CV18xx Guidance

CV18xx series chip currently supports ONNX and Caffe models but not TFLite models. In terms of quantization, CV18xx supports BF16 and asymmetric INT8 format. This chapter takes the CV183X as an example to introduce the compilation and runtime sample of the CV18xx series chip.

Compile yolov5 model

TPU-MLIR Setup

The following operations need to be in a Docker container. For the use of Docker, please refer to Setup Docker Container.

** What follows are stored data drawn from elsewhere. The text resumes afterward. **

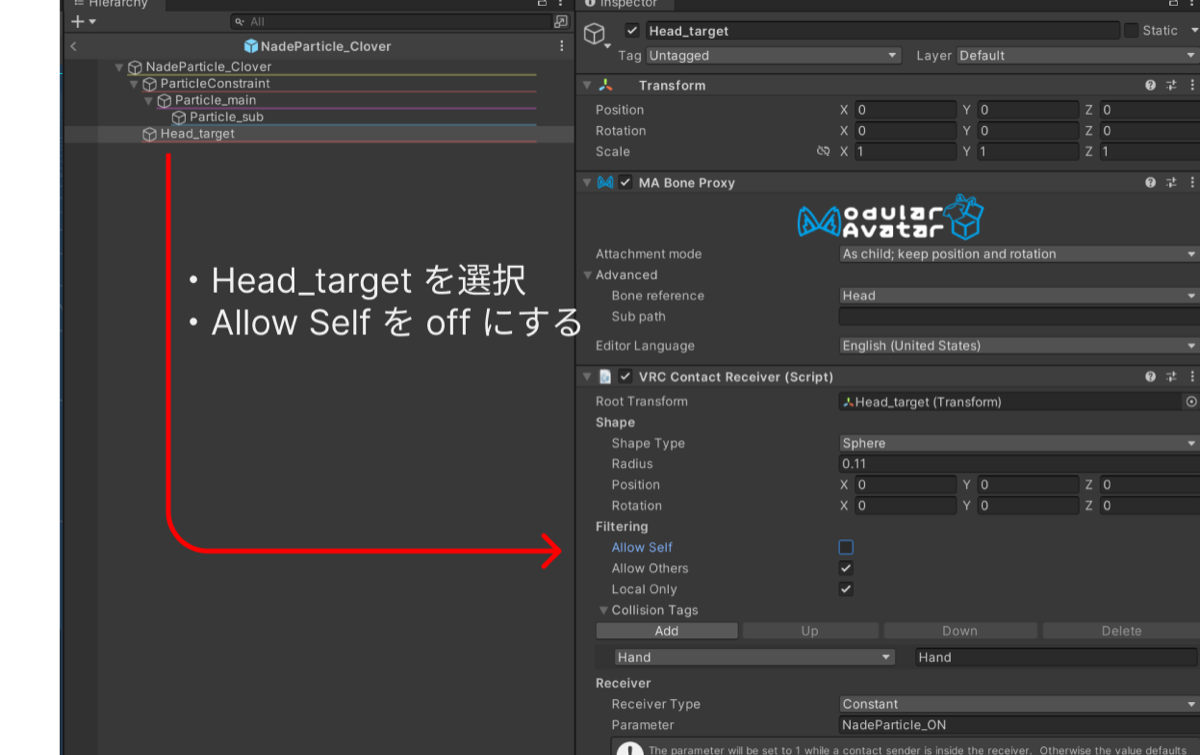Collapse the Collision Tags foldout
Image resolution: width=1200 pixels, height=755 pixels.
point(603,610)
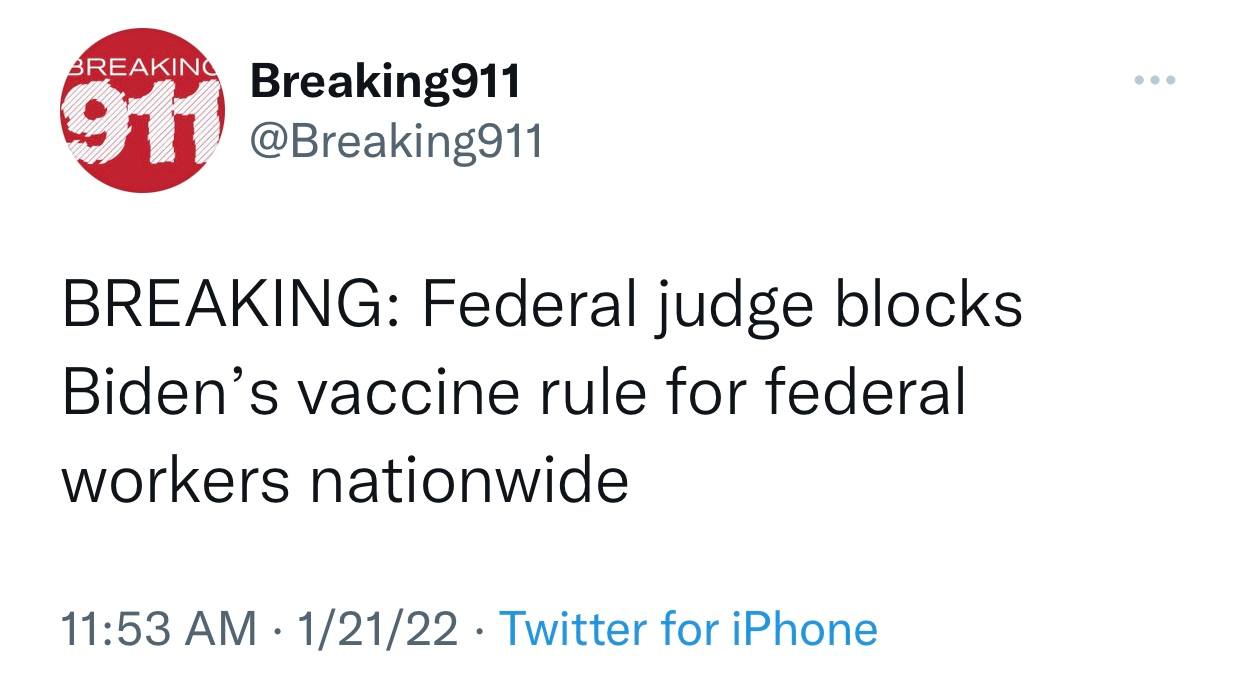This screenshot has height=691, width=1242.
Task: Click the 11:53 AM timestamp
Action: coord(158,629)
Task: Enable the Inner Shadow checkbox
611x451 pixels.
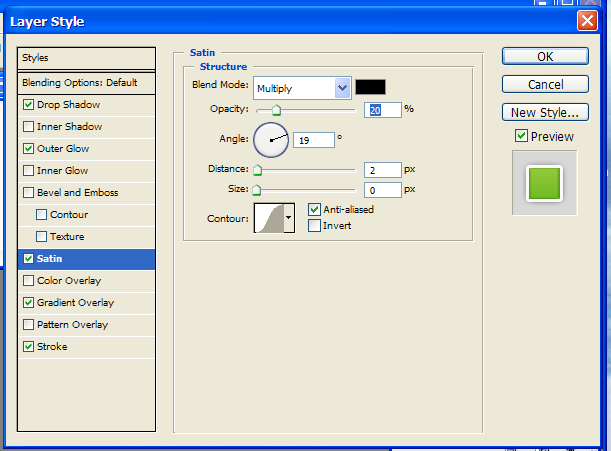Action: 28,127
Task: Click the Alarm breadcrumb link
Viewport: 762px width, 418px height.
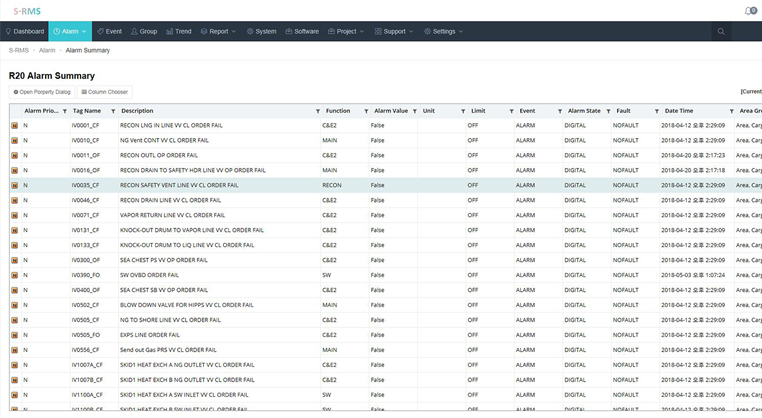Action: (47, 49)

$ tar zxf tpu-mlir_xxxx.tar.gz
$ source tpu-mlir_xxxx/envsetup.sh

envsetup.sh adds the following environment variables:

Environment variables

Name	Value	Explanation
TPUC_ROOT	tpu-mlir_xxx	The location of the SDK package after decompression
MODEL_ZOO_PATH	${TPUC_ROOT}/../model-zoo	The location of the model-zoo folder, at the same level as the SDK

envsetup.sh modifies the environment variables as follows:

export PATH=${TPUC_ROOT}/bin:$PATH
export PATH=${TPUC_ROOT}/python/tools:$PATH
export PATH=${TPUC_ROOT}/python/utils:$PATH
export PATH=${TPUC_ROOT}/python/test:$PATH
export PATH=${TPUC_ROOT}/python/samples:$PATH
export LD_LIBRARY_PATH=$TPUC_ROOT/lib:$LD_LIBRARY_PATH
export PYTHONPATH=${TPUC_ROOT}/python:$PYTHONPATH
export MODEL_ZOO_PATH=${TPUC_ROOT}/../model-zoo

Prepare working directory

Create the model_yolov5s directory in the same directory as tpu-mlir, and put the model and image files in this directory.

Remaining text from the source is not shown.